A letter in the Oz today but most of it went missing, here's the full text:

With respect to climate science Brian Schmidt claims to have "considerable knowledge of the science at hand" yet in his proposed bet with Maurice Newman he is unwilling to put a figure on the amount of warming he expects in 20 years. He would be aware that the real debate is not about whether it will warm or not, but the amount of warming, and its effect. Based on the IPCC's current report the range for future warming based on estimates of the climate's sensitivity to CO2 is quite broad and implies anything from inconvenience to catastrophe. With his "considerable knowledge" I would have thought Dr Schmidt would have been confident enough in the science to nominate a figure against which Mr Newman could bet rather than take him for a mug punter.

Monday, April 29, 2013

The slow roast

Left on the cutting room floor at the Sydney Morning Herald...

With CO2 about to breach the 400ppm barrier and likely to continue rising over the coming decades (Greenhouse gas levels highest in 3M years, 29/4) I'm sure readers will be heartened to learn that recent estimates of the climate's sensitivity to this greenhouse gas are lower than previously thought (see link below*). Based on current best estimates (1.6 degrees C per doubling) we are likely to experience further warming of about 0.8 degrees C by the end of the century. The lower climate sensitivity goes some way to explain why the IPCC's climate models have failed to forecast the current hiatus in global temperatures since 1998 despite massively increasing CO2 emissions.
This slow roast hardly represents what former PM Rudd called "the greatest moral, economic and environmental challenge of our generation".  It also pulls the rug from under the feet of ardent alarmists like Clive Hamilton who has moved from calls to suspend democracy to save the planet, to supporting civil disobedience against the coal industry (whatever that entails). Ironically, an industry that through its taxes helps fund Hamilton's generous salary.

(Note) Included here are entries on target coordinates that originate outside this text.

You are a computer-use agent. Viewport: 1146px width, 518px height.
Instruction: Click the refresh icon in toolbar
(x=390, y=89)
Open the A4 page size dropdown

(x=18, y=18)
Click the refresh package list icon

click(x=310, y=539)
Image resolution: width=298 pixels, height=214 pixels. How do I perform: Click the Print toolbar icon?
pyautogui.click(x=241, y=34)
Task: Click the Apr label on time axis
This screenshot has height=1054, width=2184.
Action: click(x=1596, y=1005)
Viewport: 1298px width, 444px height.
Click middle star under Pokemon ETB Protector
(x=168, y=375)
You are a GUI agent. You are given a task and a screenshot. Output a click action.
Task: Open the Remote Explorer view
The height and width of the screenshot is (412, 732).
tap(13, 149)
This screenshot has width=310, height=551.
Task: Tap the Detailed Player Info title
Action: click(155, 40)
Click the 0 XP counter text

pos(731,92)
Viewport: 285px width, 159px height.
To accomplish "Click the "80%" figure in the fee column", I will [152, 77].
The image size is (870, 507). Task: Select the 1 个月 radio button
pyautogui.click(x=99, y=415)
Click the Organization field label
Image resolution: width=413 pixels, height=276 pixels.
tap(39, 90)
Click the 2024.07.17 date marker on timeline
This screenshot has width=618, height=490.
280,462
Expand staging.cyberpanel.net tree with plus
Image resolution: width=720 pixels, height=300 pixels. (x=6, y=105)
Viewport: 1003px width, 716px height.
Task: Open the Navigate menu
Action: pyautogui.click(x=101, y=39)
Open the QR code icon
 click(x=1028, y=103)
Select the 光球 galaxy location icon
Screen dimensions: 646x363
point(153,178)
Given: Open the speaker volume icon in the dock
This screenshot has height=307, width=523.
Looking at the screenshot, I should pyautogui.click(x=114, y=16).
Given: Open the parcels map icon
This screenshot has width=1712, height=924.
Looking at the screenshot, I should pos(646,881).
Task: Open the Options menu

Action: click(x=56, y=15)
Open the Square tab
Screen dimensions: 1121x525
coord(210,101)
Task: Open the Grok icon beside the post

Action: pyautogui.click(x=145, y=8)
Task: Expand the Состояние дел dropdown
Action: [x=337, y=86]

*See http://journals.ametsoc.org/doi/abs/10.1175/JCLI-D-12-00473.1

Lewis N., 2013. An objective Bayesian, improved approach for applying
optimal fingerprint techniques to estimate climate sensitivity.
Journal of Climate 2013 ; e-View
doi: http://dx.doi.org/10.1175/JCLI-D-12-00473.1

Wednesday, February 29, 2012

Activist Sherpa's views preferred over peer reviewed science

From the cutting room floor at The Australian...


Dear Editor,
Chris Roylance (Letters, 29/2) finds some irony in Des Moore's call for an independent inquiry into the science of climate change by citing the claims of a sherpa. While first hand experience and anecdotal evidence of decreasing snowfall at the top of the world are worth considering, recent satellite data has revealed  "the world's greatest snowcapped peaks lost no ice at all over the past 10 years (Highest peaks have cut no ice in past 10 years, 10/2/12). Claims that Mt Everest is becoming more treacherous to climb are also little difficult to believe when this newspaper reported just 2 years ago that "An estimated 200 people reached the summit on Sunday, the busiest day, when 13-year-old American Jordan Romero became the youngest person ever to climb Everest, tackling the mountain from the quieter north side." (Climate change ups Everest danger, 26/5/2010). Interesting the same sherpa Chris Roylance relies on to rebuke Des Moore, featured in that story too, making the same claims about missing ice after making a record 20th ascent of the world's highest peak; a record your report yesterday indicates he has since broken (Mount Everest perilous as snows vanish, 28/2). Yes the ironies are there for all to see. But that believers in a climate catastrophe now rely on the anecdotal claims of an activist sherpa over the evidence offered by peer reviewed science is the greatest irony of all.